→ **EXERCISE AIM**: Type out all the records once more, exactly.

Top of RECORDS FOR THIS EXERCISE

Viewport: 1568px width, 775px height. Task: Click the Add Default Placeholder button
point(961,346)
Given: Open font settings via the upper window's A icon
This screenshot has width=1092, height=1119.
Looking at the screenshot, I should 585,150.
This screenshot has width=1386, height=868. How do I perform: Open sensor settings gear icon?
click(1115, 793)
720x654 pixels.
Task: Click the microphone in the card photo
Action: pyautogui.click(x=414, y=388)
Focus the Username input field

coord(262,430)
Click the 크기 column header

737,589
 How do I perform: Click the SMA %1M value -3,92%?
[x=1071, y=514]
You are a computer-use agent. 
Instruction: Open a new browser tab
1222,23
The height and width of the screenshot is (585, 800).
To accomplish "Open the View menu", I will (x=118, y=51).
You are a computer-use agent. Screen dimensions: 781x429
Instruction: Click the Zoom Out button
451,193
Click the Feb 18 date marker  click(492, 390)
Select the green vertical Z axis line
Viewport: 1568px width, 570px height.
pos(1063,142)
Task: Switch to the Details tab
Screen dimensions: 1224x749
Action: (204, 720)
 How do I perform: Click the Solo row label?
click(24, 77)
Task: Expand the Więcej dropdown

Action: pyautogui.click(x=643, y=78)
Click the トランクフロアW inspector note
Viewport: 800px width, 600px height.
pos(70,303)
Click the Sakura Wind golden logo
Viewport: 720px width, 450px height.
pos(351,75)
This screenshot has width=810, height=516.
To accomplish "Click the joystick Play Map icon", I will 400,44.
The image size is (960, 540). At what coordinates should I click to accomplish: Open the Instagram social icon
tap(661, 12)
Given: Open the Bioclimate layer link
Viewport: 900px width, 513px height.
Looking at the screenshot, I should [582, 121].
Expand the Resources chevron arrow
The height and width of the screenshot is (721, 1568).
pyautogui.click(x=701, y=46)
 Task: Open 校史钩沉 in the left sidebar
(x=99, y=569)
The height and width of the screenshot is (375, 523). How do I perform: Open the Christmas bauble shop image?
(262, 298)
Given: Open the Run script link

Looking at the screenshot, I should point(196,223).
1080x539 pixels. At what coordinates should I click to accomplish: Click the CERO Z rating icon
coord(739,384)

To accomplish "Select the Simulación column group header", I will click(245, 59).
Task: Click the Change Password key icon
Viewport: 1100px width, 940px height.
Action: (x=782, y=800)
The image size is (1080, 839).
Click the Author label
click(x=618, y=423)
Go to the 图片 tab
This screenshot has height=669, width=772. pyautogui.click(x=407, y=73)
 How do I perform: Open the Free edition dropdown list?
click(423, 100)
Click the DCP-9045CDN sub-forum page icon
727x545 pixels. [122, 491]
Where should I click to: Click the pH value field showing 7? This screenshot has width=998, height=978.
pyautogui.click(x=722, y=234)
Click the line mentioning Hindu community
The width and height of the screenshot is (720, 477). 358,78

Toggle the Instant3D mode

Bottom of RECORDS FOR THIS EXERCISE

→ **COMPLETED EXERCISE**:
Viewport: 1568px width, 775px height. Task: Click the Add Default Placeholder button
point(961,346)
Given: Open font settings via the upper window's A icon
This screenshot has width=1092, height=1119.
Looking at the screenshot, I should 585,150.
This screenshot has width=1386, height=868. How do I perform: Open sensor settings gear icon?
click(1115, 793)
720x654 pixels.
Task: Click the microphone in the card photo
Action: pyautogui.click(x=414, y=388)
Focus the Username input field

coord(262,430)
Click the 크기 column header

737,589
 How do I perform: Click the SMA %1M value -3,92%?
[x=1071, y=514]
You are a computer-use agent. 
Instruction: Open a new browser tab
1222,23
The height and width of the screenshot is (585, 800).
To accomplish "Open the View menu", I will (x=118, y=51).
You are a computer-use agent. Screen dimensions: 781x429
Instruction: Click the Zoom Out button
451,193
Click the Feb 18 date marker  click(492, 390)
Select the green vertical Z axis line
Viewport: 1568px width, 570px height.
pos(1063,142)
Task: Switch to the Details tab
Screen dimensions: 1224x749
Action: (204, 720)
 How do I perform: Click the Solo row label?
click(24, 77)
Task: Expand the Więcej dropdown

Action: pyautogui.click(x=643, y=78)
Click the トランクフロアW inspector note
Viewport: 800px width, 600px height.
pos(70,303)
Click the Sakura Wind golden logo
Viewport: 720px width, 450px height.
pos(351,75)
This screenshot has width=810, height=516.
To accomplish "Click the joystick Play Map icon", I will 400,44.
The image size is (960, 540). At what coordinates should I click to accomplish: Open the Instagram social icon
tap(661, 12)
Given: Open the Bioclimate layer link
Viewport: 900px width, 513px height.
Looking at the screenshot, I should [582, 121].
Expand the Resources chevron arrow
The height and width of the screenshot is (721, 1568).
pyautogui.click(x=701, y=46)
 Task: Open 校史钩沉 in the left sidebar
(x=99, y=569)
The height and width of the screenshot is (375, 523). How do I perform: Open the Christmas bauble shop image?
(262, 298)
Given: Open the Run script link

Looking at the screenshot, I should point(196,223).
1080x539 pixels. At what coordinates should I click to accomplish: Click the CERO Z rating icon
coord(739,384)

To accomplish "Select the Simulación column group header", I will click(245, 59).
Task: Click the Change Password key icon
Viewport: 1100px width, 940px height.
Action: (x=782, y=800)
The image size is (1080, 839).
Click the Author label
click(x=618, y=423)
Go to the 图片 tab
This screenshot has height=669, width=772. pyautogui.click(x=407, y=73)
 How do I perform: Open the Free edition dropdown list?
click(423, 100)
Click the DCP-9045CDN sub-forum page icon
727x545 pixels. [122, 491]
Where should I click to: Click the pH value field showing 7? This screenshot has width=998, height=978.
pyautogui.click(x=722, y=234)
Click the line mentioning Hindu community
The width and height of the screenshot is (720, 477). 358,78

Toggle the Instant3D mode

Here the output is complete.